There are some seasonality effects present in the sales data across the different bakery branches. Sales for Mischbrote and Weizenbrötchen tend to be lower in summer. Sales for klassicher Kuchen and handliches Gebäck are higher in spring and autumn as compared to the other seasons. There no clear seasonal differences in the sales for herzhafter Snack.

### plot by day of the month

In [None]:
plot_sales_by_period(products[1], 'day_of_month', 800, 200)

In [None]:
plot_sales_by_period(products[2], 'day_of_month', 800, 200)

In [None]:
plot_sales_by_period(products[3], 'day_of_month', 1200, 300)

In [None]:
plot_sales_by_period(products[4], 'day_of_month', 2500, 500)

In [None]:
plot_sales_by_period(products[5], 'day_of_month', 3000, 500)
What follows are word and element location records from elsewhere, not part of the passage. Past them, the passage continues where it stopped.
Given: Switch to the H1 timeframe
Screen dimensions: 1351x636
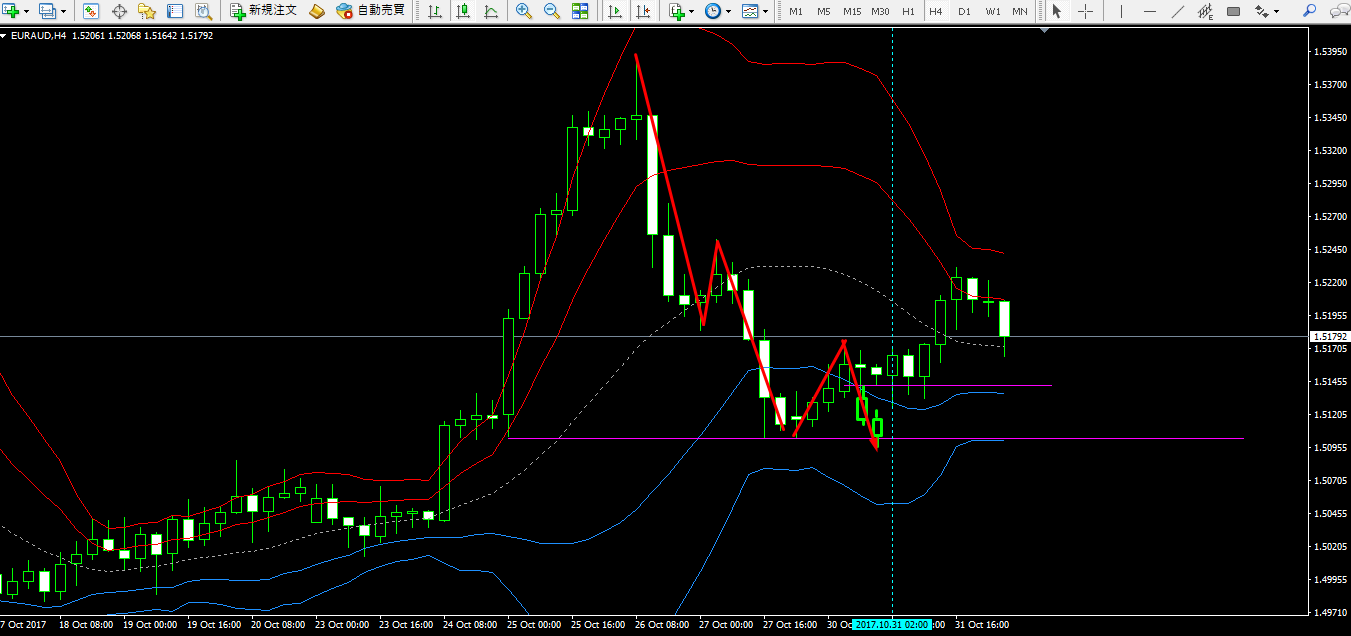Looking at the screenshot, I should click(908, 12).
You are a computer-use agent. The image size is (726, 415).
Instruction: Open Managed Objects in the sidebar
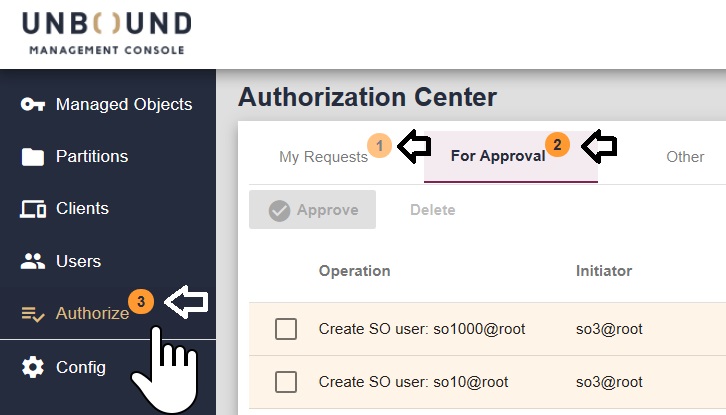tap(124, 105)

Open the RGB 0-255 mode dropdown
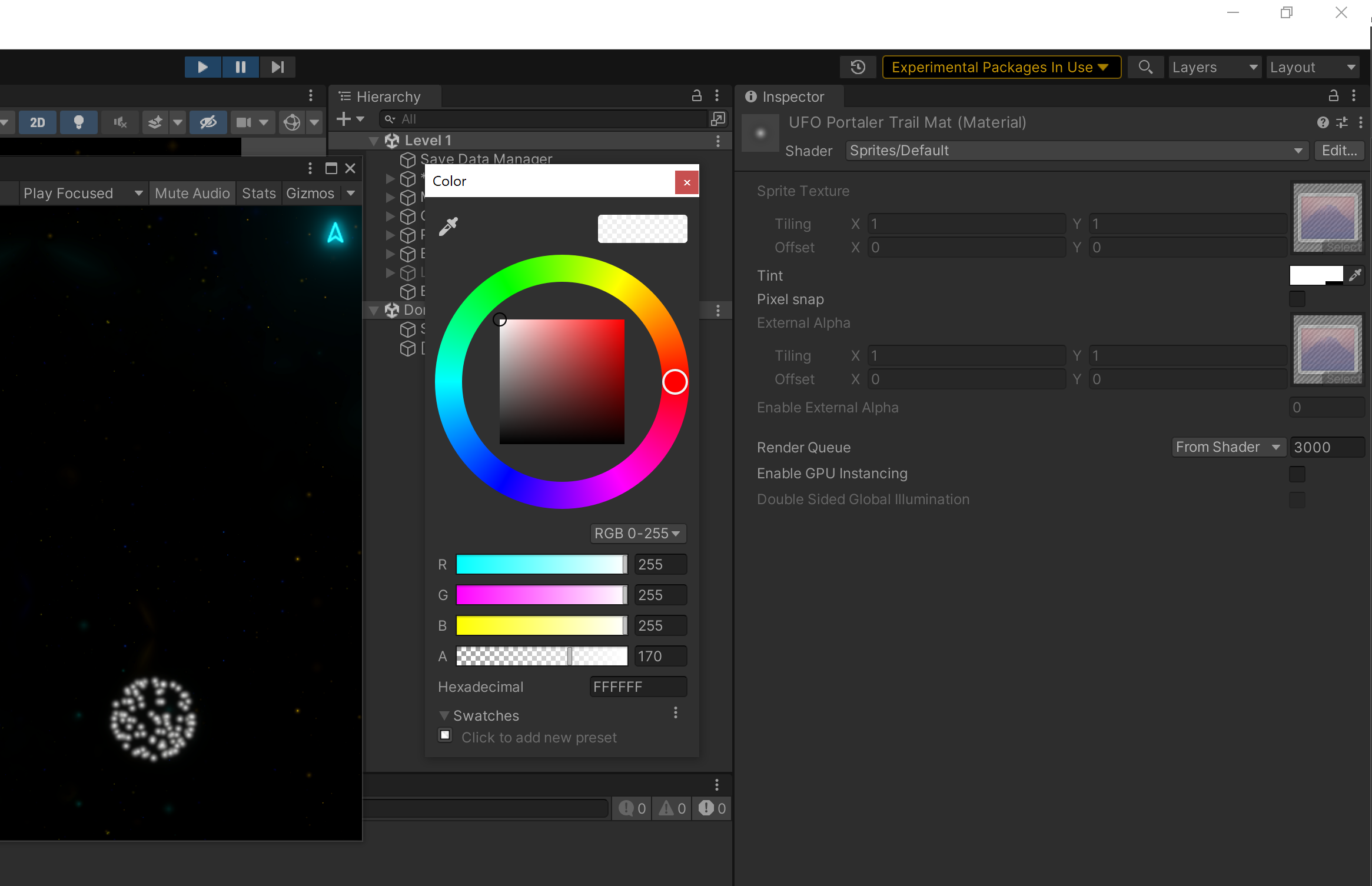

The sales data to need seem to vary as a function of the day of the month. At least, no clear pattern is distinguishable.

### plot by day of the week

In [None]:
plot_sales_by_period(products[1], 'day_of_week', 800, 200)

In [None]:
plot_sales_by_period(products[2], 'day_of_week', 800, 200)

In [None]:
plot_sales_by_period(products[3], 'day_of_week', 1200, 300)

In [None]:
plot_sales_by_period(products[4], 'day_of_week', 3000, 500)

In [None]:
plot_sales_by_period(products[5], 'day_of_week', 3500, 500)

There are clear differences between branches with respect to daily sales fluctuations across the week. In general, the sales  decrease towards the weekend for the branch located at the Metro and increase for the branch located in City Center. The sales for the branch located at the Train Station appear to be largely constant across the days of the week.